DATA UNDER STUDY>
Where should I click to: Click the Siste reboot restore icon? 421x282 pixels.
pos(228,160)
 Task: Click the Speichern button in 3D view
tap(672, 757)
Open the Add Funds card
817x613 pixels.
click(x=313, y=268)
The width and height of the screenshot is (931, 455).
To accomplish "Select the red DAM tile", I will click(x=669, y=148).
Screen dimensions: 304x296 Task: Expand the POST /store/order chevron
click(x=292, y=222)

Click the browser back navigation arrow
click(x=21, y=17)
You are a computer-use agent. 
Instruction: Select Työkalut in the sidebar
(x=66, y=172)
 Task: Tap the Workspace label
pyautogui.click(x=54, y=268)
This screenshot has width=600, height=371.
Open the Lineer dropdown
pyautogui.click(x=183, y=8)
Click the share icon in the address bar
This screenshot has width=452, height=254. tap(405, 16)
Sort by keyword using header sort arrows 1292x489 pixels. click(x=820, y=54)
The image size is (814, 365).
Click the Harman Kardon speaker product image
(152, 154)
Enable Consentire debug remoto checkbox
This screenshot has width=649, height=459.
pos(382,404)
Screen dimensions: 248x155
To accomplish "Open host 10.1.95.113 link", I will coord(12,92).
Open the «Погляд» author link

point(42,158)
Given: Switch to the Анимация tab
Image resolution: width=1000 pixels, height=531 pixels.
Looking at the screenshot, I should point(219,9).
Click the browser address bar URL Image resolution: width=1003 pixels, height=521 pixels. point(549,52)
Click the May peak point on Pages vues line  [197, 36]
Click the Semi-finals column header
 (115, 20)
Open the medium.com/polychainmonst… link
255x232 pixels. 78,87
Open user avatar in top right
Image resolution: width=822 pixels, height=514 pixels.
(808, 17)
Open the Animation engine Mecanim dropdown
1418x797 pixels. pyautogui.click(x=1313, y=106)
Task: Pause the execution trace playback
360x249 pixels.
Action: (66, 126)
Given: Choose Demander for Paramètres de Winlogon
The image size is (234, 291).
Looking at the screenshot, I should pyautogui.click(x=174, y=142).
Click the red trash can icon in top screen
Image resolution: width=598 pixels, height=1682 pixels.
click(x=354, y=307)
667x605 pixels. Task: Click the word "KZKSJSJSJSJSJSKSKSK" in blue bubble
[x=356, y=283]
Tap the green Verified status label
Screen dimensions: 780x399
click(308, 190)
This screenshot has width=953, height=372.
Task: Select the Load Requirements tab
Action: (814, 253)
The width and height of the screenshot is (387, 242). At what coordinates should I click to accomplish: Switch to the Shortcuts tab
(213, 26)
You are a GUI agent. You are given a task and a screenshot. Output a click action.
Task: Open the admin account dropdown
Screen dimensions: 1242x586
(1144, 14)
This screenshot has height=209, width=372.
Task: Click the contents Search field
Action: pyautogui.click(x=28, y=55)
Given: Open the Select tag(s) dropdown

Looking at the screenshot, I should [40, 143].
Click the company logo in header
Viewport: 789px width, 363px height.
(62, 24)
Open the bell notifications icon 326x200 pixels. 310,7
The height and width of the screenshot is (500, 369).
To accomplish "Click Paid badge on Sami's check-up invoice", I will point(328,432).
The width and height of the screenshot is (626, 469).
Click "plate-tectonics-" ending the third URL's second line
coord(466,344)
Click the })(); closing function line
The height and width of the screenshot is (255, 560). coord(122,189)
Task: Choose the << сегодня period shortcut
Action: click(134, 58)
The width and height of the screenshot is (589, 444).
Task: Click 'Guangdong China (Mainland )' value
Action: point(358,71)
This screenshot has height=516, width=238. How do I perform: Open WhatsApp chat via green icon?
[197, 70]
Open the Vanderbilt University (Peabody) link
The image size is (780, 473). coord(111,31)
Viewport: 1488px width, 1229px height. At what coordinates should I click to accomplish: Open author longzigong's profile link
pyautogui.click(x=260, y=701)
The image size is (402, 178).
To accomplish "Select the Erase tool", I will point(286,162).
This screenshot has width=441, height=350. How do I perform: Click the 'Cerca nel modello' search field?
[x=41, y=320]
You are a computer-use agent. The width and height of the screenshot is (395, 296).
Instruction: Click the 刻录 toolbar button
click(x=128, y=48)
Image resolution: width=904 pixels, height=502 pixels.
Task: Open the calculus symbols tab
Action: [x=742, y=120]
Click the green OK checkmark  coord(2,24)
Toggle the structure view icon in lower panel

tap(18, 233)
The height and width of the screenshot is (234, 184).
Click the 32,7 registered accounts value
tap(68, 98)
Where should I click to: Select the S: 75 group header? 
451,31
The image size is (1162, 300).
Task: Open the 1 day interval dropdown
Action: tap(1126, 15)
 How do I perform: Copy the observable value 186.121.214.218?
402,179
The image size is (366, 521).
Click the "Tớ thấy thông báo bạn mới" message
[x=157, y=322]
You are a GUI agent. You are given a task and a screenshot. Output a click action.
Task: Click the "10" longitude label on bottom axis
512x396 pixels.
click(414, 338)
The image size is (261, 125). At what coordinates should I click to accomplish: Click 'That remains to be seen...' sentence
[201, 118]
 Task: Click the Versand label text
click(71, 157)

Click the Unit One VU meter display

TASK ITEM> All of the records need to be transcribed exactly.

YOUR SOLUTION>
Where should I click to: Click the Siste reboot restore icon? 421x282 pixels.
pos(228,160)
 Task: Click the Speichern button in 3D view
tap(672, 757)
Open the Add Funds card
817x613 pixels.
click(x=313, y=268)
The width and height of the screenshot is (931, 455).
To accomplish "Select the red DAM tile", I will click(x=669, y=148).
Screen dimensions: 304x296 Task: Expand the POST /store/order chevron
click(x=292, y=222)

Click the browser back navigation arrow
click(x=21, y=17)
You are a computer-use agent. 
Instruction: Select Työkalut in the sidebar
(x=66, y=172)
 Task: Tap the Workspace label
pyautogui.click(x=54, y=268)
This screenshot has width=600, height=371.
Open the Lineer dropdown
pyautogui.click(x=183, y=8)
Click the share icon in the address bar
This screenshot has width=452, height=254. tap(405, 16)
Sort by keyword using header sort arrows 1292x489 pixels. click(x=820, y=54)
The image size is (814, 365).
Click the Harman Kardon speaker product image
(152, 154)
Enable Consentire debug remoto checkbox
This screenshot has width=649, height=459.
pos(382,404)
Screen dimensions: 248x155
To accomplish "Open host 10.1.95.113 link", I will coord(12,92).
Open the «Погляд» author link

point(42,158)
Given: Switch to the Анимация tab
Image resolution: width=1000 pixels, height=531 pixels.
Looking at the screenshot, I should point(219,9).
Click the browser address bar URL Image resolution: width=1003 pixels, height=521 pixels. point(549,52)
Click the May peak point on Pages vues line  [197, 36]
Click the Semi-finals column header
 (115, 20)
Open the medium.com/polychainmonst… link
255x232 pixels. 78,87
Open user avatar in top right
Image resolution: width=822 pixels, height=514 pixels.
(808, 17)
Open the Animation engine Mecanim dropdown
1418x797 pixels. pyautogui.click(x=1313, y=106)
Task: Pause the execution trace playback
360x249 pixels.
Action: (66, 126)
Given: Choose Demander for Paramètres de Winlogon
The image size is (234, 291).
Looking at the screenshot, I should pyautogui.click(x=174, y=142).
Click the red trash can icon in top screen
Image resolution: width=598 pixels, height=1682 pixels.
click(x=354, y=307)
667x605 pixels. Task: Click the word "KZKSJSJSJSJSJSKSKSK" in blue bubble
[x=356, y=283]
Tap the green Verified status label
Screen dimensions: 780x399
click(308, 190)
This screenshot has width=953, height=372.
Task: Select the Load Requirements tab
Action: (814, 253)
The width and height of the screenshot is (387, 242). At what coordinates should I click to accomplish: Switch to the Shortcuts tab
(213, 26)
You are a GUI agent. You are given a task and a screenshot. Output a click action.
Task: Open the admin account dropdown
Screen dimensions: 1242x586
(1144, 14)
This screenshot has height=209, width=372.
Task: Click the contents Search field
Action: pyautogui.click(x=28, y=55)
Given: Open the Select tag(s) dropdown

Looking at the screenshot, I should [40, 143].
Click the company logo in header
Viewport: 789px width, 363px height.
(62, 24)
Open the bell notifications icon 326x200 pixels. 310,7
The height and width of the screenshot is (500, 369).
To accomplish "Click Paid badge on Sami's check-up invoice", I will point(328,432).
The width and height of the screenshot is (626, 469).
Click "plate-tectonics-" ending the third URL's second line
coord(466,344)
Click the })(); closing function line
The height and width of the screenshot is (255, 560). coord(122,189)
Task: Choose the << сегодня period shortcut
Action: click(134, 58)
The width and height of the screenshot is (589, 444).
Task: Click 'Guangdong China (Mainland )' value
Action: point(358,71)
This screenshot has height=516, width=238. How do I perform: Open WhatsApp chat via green icon?
[197, 70]
Open the Vanderbilt University (Peabody) link
The image size is (780, 473). coord(111,31)
Viewport: 1488px width, 1229px height. At what coordinates should I click to accomplish: Open author longzigong's profile link
pyautogui.click(x=260, y=701)
The image size is (402, 178).
To accomplish "Select the Erase tool", I will point(286,162).
This screenshot has width=441, height=350. How do I perform: Click the 'Cerca nel modello' search field?
[x=41, y=320]
You are a computer-use agent. The width and height of the screenshot is (395, 296).
Instruction: Click the 刻录 toolbar button
click(x=128, y=48)
Image resolution: width=904 pixels, height=502 pixels.
Task: Open the calculus symbols tab
Action: [x=742, y=120]
Click the green OK checkmark  coord(2,24)
Toggle the structure view icon in lower panel

tap(18, 233)
The height and width of the screenshot is (234, 184).
Click the 32,7 registered accounts value
tap(68, 98)
Where should I click to: Select the S: 75 group header? 
451,31
The image size is (1162, 300).
Task: Open the 1 day interval dropdown
Action: tap(1126, 15)
 How do I perform: Copy the observable value 186.121.214.218?
402,179
The image size is (366, 521).
Click the "Tớ thấy thông báo bạn mới" message
[x=157, y=322]
You are a GUI agent. You are given a task and a screenshot. Output a click action.
Task: Click the "10" longitude label on bottom axis
512x396 pixels.
click(414, 338)
The image size is (261, 125). At what coordinates should I click to accomplish: Click 'That remains to be seen...' sentence
[201, 118]
 Task: Click the Versand label text
click(71, 157)

Click the Unit One VU meter display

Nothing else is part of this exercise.